Type the entries again, word for word.

[Opening Record set section]

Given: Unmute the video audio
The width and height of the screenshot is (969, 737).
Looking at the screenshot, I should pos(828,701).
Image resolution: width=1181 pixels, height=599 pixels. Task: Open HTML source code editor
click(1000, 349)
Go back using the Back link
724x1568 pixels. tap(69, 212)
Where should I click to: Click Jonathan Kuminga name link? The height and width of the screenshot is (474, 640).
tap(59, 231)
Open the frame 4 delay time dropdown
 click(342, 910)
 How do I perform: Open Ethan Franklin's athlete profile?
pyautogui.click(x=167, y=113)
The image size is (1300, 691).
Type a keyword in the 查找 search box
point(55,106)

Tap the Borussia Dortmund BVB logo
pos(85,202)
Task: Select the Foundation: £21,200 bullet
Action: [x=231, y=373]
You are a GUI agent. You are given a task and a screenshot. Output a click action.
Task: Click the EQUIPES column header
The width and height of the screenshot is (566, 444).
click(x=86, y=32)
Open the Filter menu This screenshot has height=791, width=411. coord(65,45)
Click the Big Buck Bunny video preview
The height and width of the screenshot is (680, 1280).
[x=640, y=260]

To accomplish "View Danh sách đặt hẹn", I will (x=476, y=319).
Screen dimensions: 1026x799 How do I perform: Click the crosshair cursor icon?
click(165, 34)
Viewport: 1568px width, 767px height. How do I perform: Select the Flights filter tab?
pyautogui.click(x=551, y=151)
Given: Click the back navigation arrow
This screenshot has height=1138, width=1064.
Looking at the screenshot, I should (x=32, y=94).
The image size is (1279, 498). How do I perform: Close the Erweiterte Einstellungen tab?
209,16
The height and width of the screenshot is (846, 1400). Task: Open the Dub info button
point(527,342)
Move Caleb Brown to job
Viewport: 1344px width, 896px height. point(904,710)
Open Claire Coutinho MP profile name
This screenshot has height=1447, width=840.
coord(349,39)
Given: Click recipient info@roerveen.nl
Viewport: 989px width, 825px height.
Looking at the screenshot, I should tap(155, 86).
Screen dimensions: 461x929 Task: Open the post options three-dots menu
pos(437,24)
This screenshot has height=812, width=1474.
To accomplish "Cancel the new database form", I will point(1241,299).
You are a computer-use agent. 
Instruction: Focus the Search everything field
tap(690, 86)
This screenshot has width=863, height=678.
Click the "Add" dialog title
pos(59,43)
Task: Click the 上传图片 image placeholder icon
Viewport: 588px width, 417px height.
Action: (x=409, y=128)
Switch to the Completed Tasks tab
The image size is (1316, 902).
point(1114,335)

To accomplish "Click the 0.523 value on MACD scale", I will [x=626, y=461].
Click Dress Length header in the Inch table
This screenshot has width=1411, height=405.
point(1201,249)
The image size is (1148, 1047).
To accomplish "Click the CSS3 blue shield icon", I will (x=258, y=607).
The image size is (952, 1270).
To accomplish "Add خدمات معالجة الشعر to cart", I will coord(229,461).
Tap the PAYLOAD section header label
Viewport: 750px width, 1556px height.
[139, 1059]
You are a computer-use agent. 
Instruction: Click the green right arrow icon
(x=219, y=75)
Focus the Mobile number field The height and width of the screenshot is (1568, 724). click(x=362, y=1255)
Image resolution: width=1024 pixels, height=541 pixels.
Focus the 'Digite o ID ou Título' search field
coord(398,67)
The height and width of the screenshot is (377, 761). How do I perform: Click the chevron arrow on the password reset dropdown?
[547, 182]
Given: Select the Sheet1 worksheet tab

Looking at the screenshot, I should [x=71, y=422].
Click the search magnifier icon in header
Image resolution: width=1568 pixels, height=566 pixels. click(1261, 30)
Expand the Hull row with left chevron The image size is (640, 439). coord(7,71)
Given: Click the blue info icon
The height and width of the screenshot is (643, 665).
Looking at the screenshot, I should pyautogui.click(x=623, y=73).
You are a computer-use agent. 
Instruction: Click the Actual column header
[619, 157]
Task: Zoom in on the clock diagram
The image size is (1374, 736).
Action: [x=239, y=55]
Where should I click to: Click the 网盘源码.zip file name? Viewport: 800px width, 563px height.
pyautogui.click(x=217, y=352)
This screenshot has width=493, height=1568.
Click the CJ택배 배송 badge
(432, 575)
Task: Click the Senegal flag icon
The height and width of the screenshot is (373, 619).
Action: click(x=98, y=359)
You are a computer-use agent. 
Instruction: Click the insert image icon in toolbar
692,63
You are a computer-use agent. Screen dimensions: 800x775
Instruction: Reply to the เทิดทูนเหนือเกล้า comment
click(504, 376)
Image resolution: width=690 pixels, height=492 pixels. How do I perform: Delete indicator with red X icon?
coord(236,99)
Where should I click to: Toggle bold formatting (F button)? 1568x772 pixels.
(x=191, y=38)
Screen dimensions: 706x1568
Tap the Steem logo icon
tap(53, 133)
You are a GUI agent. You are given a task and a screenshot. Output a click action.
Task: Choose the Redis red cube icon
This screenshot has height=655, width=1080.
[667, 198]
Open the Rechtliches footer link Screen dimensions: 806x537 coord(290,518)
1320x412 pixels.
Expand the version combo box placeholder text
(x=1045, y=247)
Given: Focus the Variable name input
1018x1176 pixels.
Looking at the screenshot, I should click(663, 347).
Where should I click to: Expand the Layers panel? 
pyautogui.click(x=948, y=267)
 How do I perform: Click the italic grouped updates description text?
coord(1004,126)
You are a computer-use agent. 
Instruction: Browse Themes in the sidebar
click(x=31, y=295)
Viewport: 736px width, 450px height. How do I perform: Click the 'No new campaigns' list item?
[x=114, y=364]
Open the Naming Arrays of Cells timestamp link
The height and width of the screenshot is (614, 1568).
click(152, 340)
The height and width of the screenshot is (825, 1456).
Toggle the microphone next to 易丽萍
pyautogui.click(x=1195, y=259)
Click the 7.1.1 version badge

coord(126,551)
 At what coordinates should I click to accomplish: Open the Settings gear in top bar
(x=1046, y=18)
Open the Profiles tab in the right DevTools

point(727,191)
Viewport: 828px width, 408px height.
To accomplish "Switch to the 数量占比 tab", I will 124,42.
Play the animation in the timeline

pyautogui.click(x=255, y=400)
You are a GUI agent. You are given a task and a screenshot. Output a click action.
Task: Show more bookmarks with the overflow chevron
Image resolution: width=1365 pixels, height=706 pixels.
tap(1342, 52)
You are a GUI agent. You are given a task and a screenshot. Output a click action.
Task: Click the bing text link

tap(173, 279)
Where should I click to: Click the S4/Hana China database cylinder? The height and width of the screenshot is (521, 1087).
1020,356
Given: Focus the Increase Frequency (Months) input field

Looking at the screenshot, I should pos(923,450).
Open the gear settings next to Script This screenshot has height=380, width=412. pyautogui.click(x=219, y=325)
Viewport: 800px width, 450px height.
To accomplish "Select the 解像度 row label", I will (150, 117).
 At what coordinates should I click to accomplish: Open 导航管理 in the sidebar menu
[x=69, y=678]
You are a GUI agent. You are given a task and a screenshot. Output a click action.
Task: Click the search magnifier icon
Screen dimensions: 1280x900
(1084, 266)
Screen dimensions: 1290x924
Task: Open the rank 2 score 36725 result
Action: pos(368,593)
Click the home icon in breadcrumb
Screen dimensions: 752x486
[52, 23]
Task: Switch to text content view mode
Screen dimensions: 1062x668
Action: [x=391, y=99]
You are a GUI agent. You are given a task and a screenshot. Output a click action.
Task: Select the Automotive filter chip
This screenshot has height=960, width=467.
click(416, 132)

[Closing Record set section]

*Your solution*:
Given: Unmute the video audio
The width and height of the screenshot is (969, 737).
Looking at the screenshot, I should pos(828,701).
Image resolution: width=1181 pixels, height=599 pixels. Task: Open HTML source code editor
click(1000, 349)
Go back using the Back link
724x1568 pixels. tap(69, 212)
Where should I click to: Click Jonathan Kuminga name link? The height and width of the screenshot is (474, 640).
tap(59, 231)
Open the frame 4 delay time dropdown
 click(342, 910)
 How do I perform: Open Ethan Franklin's athlete profile?
pyautogui.click(x=167, y=113)
The image size is (1300, 691).
Type a keyword in the 查找 search box
point(55,106)

Tap the Borussia Dortmund BVB logo
pos(85,202)
Task: Select the Foundation: £21,200 bullet
Action: [x=231, y=373]
You are a GUI agent. You are given a task and a screenshot. Output a click action.
Task: Click the EQUIPES column header
The width and height of the screenshot is (566, 444).
click(x=86, y=32)
Open the Filter menu This screenshot has height=791, width=411. coord(65,45)
Click the Big Buck Bunny video preview
The height and width of the screenshot is (680, 1280).
[x=640, y=260]

To accomplish "View Danh sách đặt hẹn", I will (x=476, y=319).
Screen dimensions: 1026x799 How do I perform: Click the crosshair cursor icon?
click(165, 34)
Viewport: 1568px width, 767px height. How do I perform: Select the Flights filter tab?
pyautogui.click(x=551, y=151)
Given: Click the back navigation arrow
This screenshot has height=1138, width=1064.
Looking at the screenshot, I should (x=32, y=94).
The image size is (1279, 498). How do I perform: Close the Erweiterte Einstellungen tab?
209,16
The height and width of the screenshot is (846, 1400). Task: Open the Dub info button
point(527,342)
Move Caleb Brown to job
Viewport: 1344px width, 896px height. point(904,710)
Open Claire Coutinho MP profile name
This screenshot has height=1447, width=840.
coord(349,39)
Given: Click recipient info@roerveen.nl
Viewport: 989px width, 825px height.
Looking at the screenshot, I should tap(155, 86).
Screen dimensions: 461x929 Task: Open the post options three-dots menu
pos(437,24)
This screenshot has height=812, width=1474.
To accomplish "Cancel the new database form", I will point(1241,299).
You are a computer-use agent. 
Instruction: Focus the Search everything field
tap(690, 86)
This screenshot has width=863, height=678.
Click the "Add" dialog title
pos(59,43)
Task: Click the 上传图片 image placeholder icon
Viewport: 588px width, 417px height.
Action: (x=409, y=128)
Switch to the Completed Tasks tab
The image size is (1316, 902).
point(1114,335)

To accomplish "Click the 0.523 value on MACD scale", I will [x=626, y=461].
Click Dress Length header in the Inch table
This screenshot has width=1411, height=405.
point(1201,249)
The image size is (1148, 1047).
To accomplish "Click the CSS3 blue shield icon", I will (x=258, y=607).
The image size is (952, 1270).
To accomplish "Add خدمات معالجة الشعر to cart", I will coord(229,461).
Tap the PAYLOAD section header label
Viewport: 750px width, 1556px height.
[139, 1059]
You are a computer-use agent. 
Instruction: Click the green right arrow icon
(x=219, y=75)
Focus the Mobile number field The height and width of the screenshot is (1568, 724). click(x=362, y=1255)
Image resolution: width=1024 pixels, height=541 pixels.
Focus the 'Digite o ID ou Título' search field
coord(398,67)
The height and width of the screenshot is (377, 761). How do I perform: Click the chevron arrow on the password reset dropdown?
[547, 182]
Given: Select the Sheet1 worksheet tab

Looking at the screenshot, I should [x=71, y=422].
Click the search magnifier icon in header
Image resolution: width=1568 pixels, height=566 pixels. click(1261, 30)
Expand the Hull row with left chevron The image size is (640, 439). coord(7,71)
Given: Click the blue info icon
The height and width of the screenshot is (643, 665).
Looking at the screenshot, I should pyautogui.click(x=623, y=73).
You are a computer-use agent. 
Instruction: Click the Actual column header
[619, 157]
Task: Zoom in on the clock diagram
The image size is (1374, 736).
Action: [x=239, y=55]
Where should I click to: Click the 网盘源码.zip file name? Viewport: 800px width, 563px height.
pyautogui.click(x=217, y=352)
This screenshot has width=493, height=1568.
Click the CJ택배 배송 badge
(432, 575)
Task: Click the Senegal flag icon
The height and width of the screenshot is (373, 619).
Action: click(x=98, y=359)
You are a computer-use agent. 
Instruction: Click the insert image icon in toolbar
692,63
You are a computer-use agent. Screen dimensions: 800x775
Instruction: Reply to the เทิดทูนเหนือเกล้า comment
click(504, 376)
Image resolution: width=690 pixels, height=492 pixels. How do I perform: Delete indicator with red X icon?
coord(236,99)
Where should I click to: Toggle bold formatting (F button)? 1568x772 pixels.
(x=191, y=38)
Screen dimensions: 706x1568
Tap the Steem logo icon
tap(53, 133)
You are a GUI agent. You are given a task and a screenshot. Output a click action.
Task: Choose the Redis red cube icon
This screenshot has height=655, width=1080.
[667, 198]
Open the Rechtliches footer link Screen dimensions: 806x537 coord(290,518)
1320x412 pixels.
Expand the version combo box placeholder text
(x=1045, y=247)
Given: Focus the Variable name input
1018x1176 pixels.
Looking at the screenshot, I should click(663, 347).
Where should I click to: Expand the Layers panel? 
pyautogui.click(x=948, y=267)
 How do I perform: Click the italic grouped updates description text?
coord(1004,126)
You are a computer-use agent. 
Instruction: Browse Themes in the sidebar
click(x=31, y=295)
Viewport: 736px width, 450px height. How do I perform: Click the 'No new campaigns' list item?
[x=114, y=364]
Open the Naming Arrays of Cells timestamp link
The height and width of the screenshot is (614, 1568).
click(152, 340)
The height and width of the screenshot is (825, 1456).
Toggle the microphone next to 易丽萍
pyautogui.click(x=1195, y=259)
Click the 7.1.1 version badge

coord(126,551)
 At what coordinates should I click to accomplish: Open the Settings gear in top bar
(x=1046, y=18)
Open the Profiles tab in the right DevTools

point(727,191)
Viewport: 828px width, 408px height.
To accomplish "Switch to the 数量占比 tab", I will 124,42.
Play the animation in the timeline

pyautogui.click(x=255, y=400)
You are a GUI agent. You are given a task and a screenshot. Output a click action.
Task: Show more bookmarks with the overflow chevron
Image resolution: width=1365 pixels, height=706 pixels.
tap(1342, 52)
You are a GUI agent. You are given a task and a screenshot. Output a click action.
Task: Click the bing text link

tap(173, 279)
Where should I click to: Click the S4/Hana China database cylinder? The height and width of the screenshot is (521, 1087).
1020,356
Given: Focus the Increase Frequency (Months) input field

Looking at the screenshot, I should pos(923,450).
Open the gear settings next to Script This screenshot has height=380, width=412. pyautogui.click(x=219, y=325)
Viewport: 800px width, 450px height.
To accomplish "Select the 解像度 row label", I will (150, 117).
 At what coordinates should I click to accomplish: Open 导航管理 in the sidebar menu
[x=69, y=678]
You are a GUI agent. You are given a task and a screenshot. Output a click action.
Task: Click the search magnifier icon
Screen dimensions: 1280x900
(1084, 266)
Screen dimensions: 1290x924
Task: Open the rank 2 score 36725 result
Action: pos(368,593)
Click the home icon in breadcrumb
Screen dimensions: 752x486
[52, 23]
Task: Switch to text content view mode
Screen dimensions: 1062x668
Action: [x=391, y=99]
You are a GUI agent. You are given a task and a screenshot. Output a click action.
Task: Select the Automotive filter chip
This screenshot has height=960, width=467.
click(416, 132)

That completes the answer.